You can also select a vert and chamfer it to create holes.
https://www.youtube.com/watch?v=2JjYBPEWEek
EDIT:
So I had some luck using the bend deformer followed by the shrink wrap deformer, but I am still not quite achieving the desired result. This image shows the plane I deformed with a 360-degree bend, then the handle after I shrink wrapped it. As you can see the indents lost there shape and there is a lot of artifacts. Is there something other than shrink wrap I can use to wrap to the unusual shape of the handle? At this point I am just thinking I should use zbrush, but if I hand paint, the dots will not be perfectly uniform no matter how hard I try.
Even if you hand paint, there are plenty of ways to maintain precision.

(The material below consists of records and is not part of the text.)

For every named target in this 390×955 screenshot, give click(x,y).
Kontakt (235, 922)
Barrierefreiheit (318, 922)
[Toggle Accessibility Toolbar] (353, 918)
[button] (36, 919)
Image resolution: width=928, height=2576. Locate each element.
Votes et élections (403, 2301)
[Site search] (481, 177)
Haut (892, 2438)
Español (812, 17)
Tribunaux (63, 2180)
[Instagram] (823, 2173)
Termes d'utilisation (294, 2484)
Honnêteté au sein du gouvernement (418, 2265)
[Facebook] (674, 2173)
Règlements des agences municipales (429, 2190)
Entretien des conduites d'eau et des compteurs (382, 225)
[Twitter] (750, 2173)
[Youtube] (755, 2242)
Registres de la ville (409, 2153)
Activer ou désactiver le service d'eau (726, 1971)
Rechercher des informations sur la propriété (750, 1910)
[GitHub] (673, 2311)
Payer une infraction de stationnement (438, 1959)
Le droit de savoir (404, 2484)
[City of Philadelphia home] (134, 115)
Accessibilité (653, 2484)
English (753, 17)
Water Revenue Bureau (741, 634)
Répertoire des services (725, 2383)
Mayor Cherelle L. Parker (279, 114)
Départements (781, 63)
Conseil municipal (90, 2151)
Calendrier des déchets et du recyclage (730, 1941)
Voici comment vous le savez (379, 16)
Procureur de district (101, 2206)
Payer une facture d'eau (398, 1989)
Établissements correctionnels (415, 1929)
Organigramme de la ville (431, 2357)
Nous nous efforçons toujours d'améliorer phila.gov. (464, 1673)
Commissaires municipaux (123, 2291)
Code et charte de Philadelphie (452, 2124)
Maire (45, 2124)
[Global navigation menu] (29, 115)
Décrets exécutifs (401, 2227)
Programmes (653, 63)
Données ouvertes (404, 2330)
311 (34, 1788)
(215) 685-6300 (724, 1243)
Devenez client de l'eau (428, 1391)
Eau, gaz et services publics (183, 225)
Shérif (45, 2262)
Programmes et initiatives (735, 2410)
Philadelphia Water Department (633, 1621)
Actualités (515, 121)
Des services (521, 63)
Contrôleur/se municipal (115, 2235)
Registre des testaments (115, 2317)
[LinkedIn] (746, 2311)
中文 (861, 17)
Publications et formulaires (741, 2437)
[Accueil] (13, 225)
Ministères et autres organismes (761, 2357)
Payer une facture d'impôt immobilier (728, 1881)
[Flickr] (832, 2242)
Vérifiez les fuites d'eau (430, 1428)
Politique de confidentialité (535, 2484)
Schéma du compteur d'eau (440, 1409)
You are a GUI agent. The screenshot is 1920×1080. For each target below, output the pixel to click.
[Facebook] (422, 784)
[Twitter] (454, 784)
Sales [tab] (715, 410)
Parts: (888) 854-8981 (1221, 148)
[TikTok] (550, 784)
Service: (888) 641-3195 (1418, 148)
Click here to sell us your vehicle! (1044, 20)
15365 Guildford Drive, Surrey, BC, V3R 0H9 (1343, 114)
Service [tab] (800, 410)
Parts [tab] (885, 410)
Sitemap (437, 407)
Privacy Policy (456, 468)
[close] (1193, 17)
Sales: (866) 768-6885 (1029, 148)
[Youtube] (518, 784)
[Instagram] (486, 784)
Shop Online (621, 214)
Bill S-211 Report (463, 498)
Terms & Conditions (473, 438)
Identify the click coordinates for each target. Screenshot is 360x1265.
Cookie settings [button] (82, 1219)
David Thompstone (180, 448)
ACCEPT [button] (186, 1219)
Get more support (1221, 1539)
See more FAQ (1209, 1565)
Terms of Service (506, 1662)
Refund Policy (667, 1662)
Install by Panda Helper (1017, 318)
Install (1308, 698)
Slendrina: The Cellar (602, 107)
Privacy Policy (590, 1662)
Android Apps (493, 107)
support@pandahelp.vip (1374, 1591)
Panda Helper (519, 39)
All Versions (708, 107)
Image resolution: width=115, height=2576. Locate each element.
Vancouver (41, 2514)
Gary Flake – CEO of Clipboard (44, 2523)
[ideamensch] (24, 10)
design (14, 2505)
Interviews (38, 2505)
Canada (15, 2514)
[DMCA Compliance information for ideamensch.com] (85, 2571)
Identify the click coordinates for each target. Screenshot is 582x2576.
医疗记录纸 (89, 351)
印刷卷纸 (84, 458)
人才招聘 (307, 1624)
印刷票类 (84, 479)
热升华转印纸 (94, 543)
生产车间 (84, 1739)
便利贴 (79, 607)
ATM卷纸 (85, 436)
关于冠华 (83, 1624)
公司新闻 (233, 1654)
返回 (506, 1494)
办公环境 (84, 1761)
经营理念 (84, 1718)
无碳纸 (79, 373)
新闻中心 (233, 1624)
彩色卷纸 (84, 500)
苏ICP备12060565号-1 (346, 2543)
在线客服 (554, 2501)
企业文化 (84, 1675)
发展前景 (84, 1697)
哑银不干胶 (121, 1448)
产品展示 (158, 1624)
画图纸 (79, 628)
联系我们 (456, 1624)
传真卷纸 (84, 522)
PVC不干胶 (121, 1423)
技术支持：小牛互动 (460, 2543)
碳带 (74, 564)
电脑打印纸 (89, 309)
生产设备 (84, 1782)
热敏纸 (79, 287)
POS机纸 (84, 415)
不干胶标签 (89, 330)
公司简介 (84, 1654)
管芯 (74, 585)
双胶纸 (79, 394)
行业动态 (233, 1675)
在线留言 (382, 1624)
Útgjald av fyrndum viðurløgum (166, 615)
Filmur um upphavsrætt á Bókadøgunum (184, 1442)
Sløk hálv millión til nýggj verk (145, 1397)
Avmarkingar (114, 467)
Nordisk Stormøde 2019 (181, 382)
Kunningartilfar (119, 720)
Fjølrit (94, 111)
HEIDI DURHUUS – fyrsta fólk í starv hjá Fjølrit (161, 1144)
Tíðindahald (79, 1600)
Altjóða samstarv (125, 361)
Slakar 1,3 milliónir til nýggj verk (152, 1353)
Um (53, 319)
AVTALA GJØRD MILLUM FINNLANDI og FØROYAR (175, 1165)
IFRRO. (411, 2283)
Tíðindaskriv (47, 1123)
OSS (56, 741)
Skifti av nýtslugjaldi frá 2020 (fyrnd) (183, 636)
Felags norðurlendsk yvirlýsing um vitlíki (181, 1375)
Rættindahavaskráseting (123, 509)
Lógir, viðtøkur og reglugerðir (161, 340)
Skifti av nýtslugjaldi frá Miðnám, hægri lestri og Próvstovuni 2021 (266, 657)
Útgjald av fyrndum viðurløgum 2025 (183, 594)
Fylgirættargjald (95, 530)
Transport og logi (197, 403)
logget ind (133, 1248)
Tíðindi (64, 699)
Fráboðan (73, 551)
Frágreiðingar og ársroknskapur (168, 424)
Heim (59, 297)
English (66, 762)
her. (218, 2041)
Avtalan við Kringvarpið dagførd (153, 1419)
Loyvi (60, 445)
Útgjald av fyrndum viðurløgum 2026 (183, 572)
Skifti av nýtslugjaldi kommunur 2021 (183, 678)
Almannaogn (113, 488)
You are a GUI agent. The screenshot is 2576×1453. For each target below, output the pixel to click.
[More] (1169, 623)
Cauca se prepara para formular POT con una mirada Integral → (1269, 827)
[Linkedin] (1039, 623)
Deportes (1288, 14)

YOu've got grids, image planes, you can just use a big rectangle as a guide for straight lines, symmetry, radial symmetry, so on.
The other method that comes to mind, particularly if you wanted to do the design on the other handle with the cut in text, would be to make the shape, unwrap it, and either use a tool like ZBrush's Noisemaker or 3D Coat's stencils to make a normal or displacement map. There's also tools that allow you to flatten a model to it's UV shape, bind a mesh to it, and then morph them back to the XYZ shape together, though I don't use Maya so I couldn't tell you how exactly to do that in it.